Practically, when we talk about instilling a sense of urgency, what we’re really describing is our team moving toward a goal with a sense of self-motivation and self-direction.
Not waiting around to be told what to do, they are proactively solving problems on their own. Raising their hands when they get stuck.
Vigorous in pursuing the goal, they are resilient when they face an obstacle. Undeterred when things get hard, they do whatever it takes to see something through.
This is what a real sense of urgency looks like.
So how do we turn this "ideal into reality?
The 4 understandings
Imagining the ideal may feel like wishful thinking.
But when we peel back the layers, we uncover some key understandings…

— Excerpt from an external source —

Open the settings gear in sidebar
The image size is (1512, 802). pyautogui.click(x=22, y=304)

If we want our team to demonstrate these ideal behaviors of urgency, the following then must be true of our team:
They have to want the achieve the goal, for themselves. Studies have shown that a high level of performance and persistence is highly correlated with intrinsic motivation. And so the goals need to be connected to something your team members personally care about for them to feel instigated to move with urgency. (What they personally care about could be a sense of challenge, level of impact, receiving recognition, etc.)

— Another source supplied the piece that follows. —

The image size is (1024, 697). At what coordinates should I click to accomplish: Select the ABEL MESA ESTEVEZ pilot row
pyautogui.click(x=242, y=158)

They have to believe there is some consequence of if the goal is or is not achieved. Something must be at stake –meaningful impact that is created, potential upside enabled if the goal is achieved, or marked loss if the goal is not. Otherwise, the goal doesn’t carry any weight.

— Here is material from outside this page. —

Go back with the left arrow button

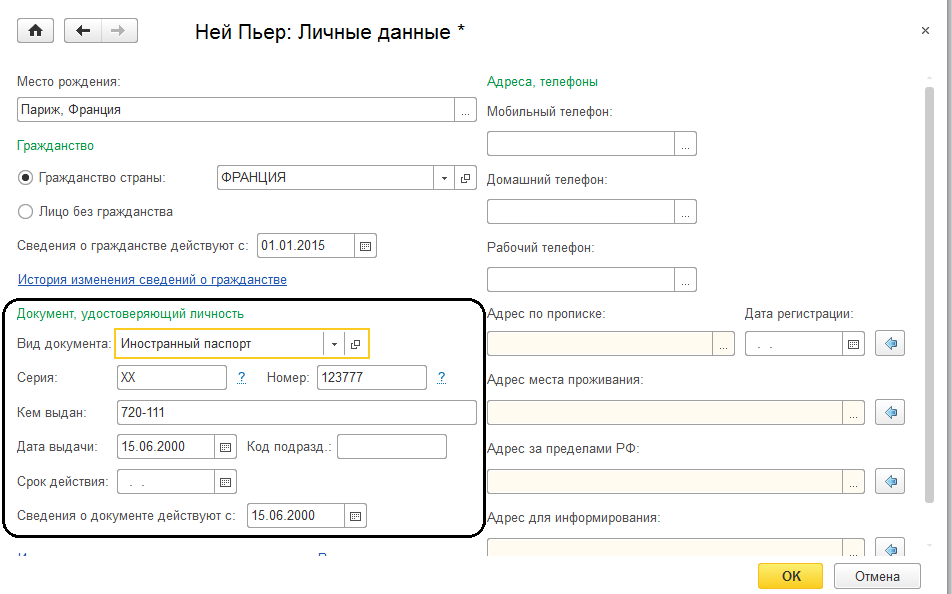click(x=83, y=31)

They have to believe that the outcome of this goal is connected to something they care about. The consequence of the goal’s outcome must feel personally relevant, as well. The extra concerted effort and tenacity must feel worth it.
They have to understand the bigger picture of why the goal is set this way to begin with. The goal has to make sense the context of their work, and not feel arbitrarily set.
I call these the four understandings to unlock urgency: The necessary beliefs your team must have to act with earnest urgency when you have a goal.
Without these understandings, the goal feels fickle. Your team may feel “this is just some random goal set to light a fire under my feet” – and so ultimately, “the goal doesn’t really matter.”
Or, worse, your team may resort to assuming, “I can coast and procrastinate my work because we’ll just have to sprint and work hard anyway at the end.” They might think to themselves, “Why waste all that energy now by working hard the entire time?”
This line of thinking emerges from the above understandings not being established. As a leader, it’s our responsibility to make the 4 understandings are made known to your team.
Here’s exactly how you can do that…
Unlocking urgency
Based on these 4 understandings, you’ll want to do the following to instill a sense of urgency in your team:
Step 1: Understand what it is that each person on your team personally cares about.
We all show up to work each day, yes, to receive a paycheck. And often, there’s also something more. Something that energizes us, that give us a sense of satisfaction.
For some, it may be the desire to solve a challenging problem. For others, it’s to be helpful and have an impact.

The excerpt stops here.